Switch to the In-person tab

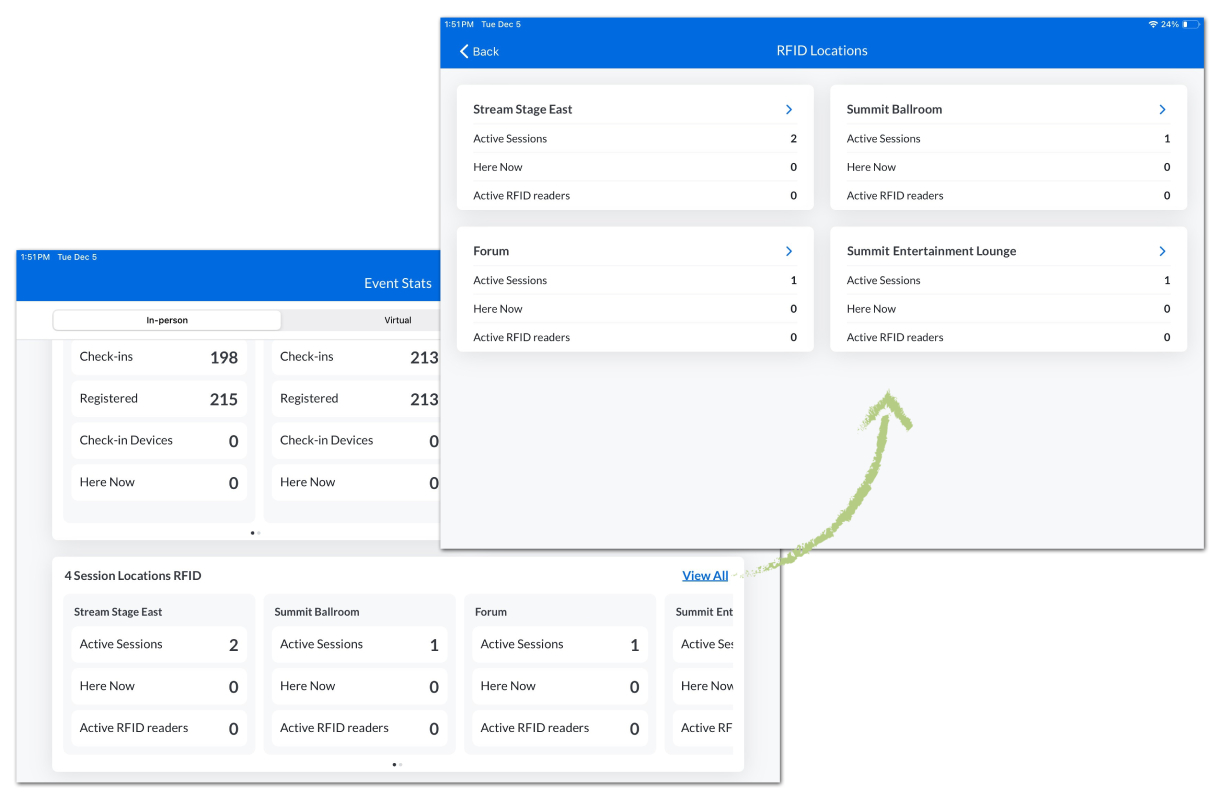pos(167,320)
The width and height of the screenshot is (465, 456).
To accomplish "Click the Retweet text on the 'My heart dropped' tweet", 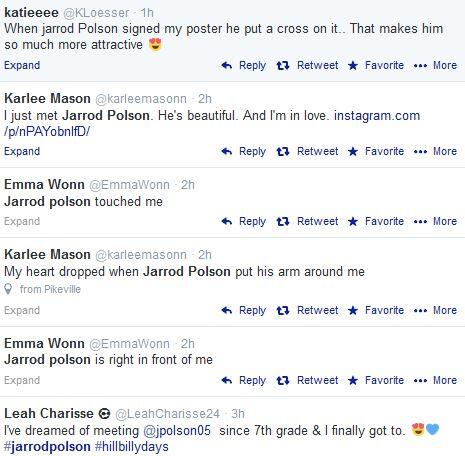I will click(x=318, y=310).
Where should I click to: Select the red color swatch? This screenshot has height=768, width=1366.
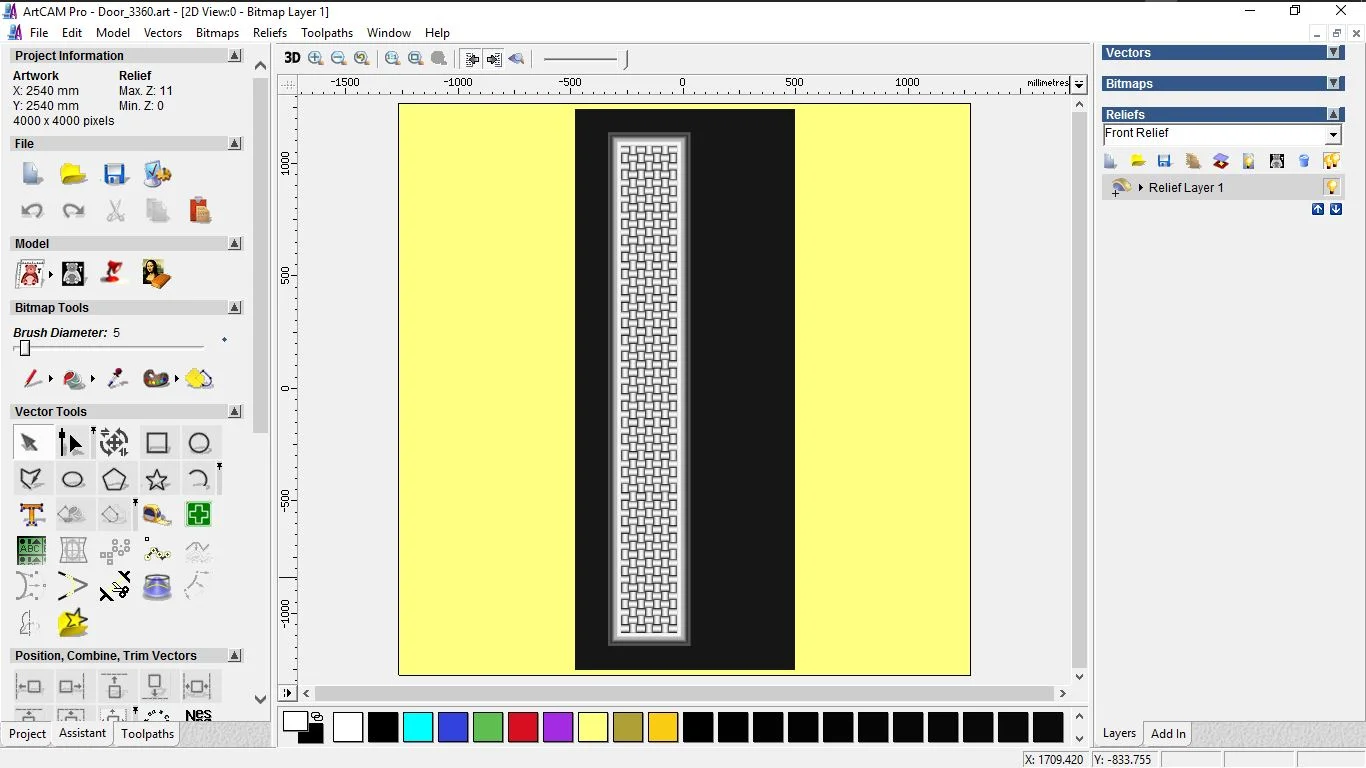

========

▸ Task statement
Locate every row above that contains the string "width", treating uppercase and lowercase letters as distinct, and copy each such row in full.

▸ Answer to this task
The width and height of the screenshot is (465, 456).
Where should I click to: Select the red color swatch? This screenshot has height=768, width=1366.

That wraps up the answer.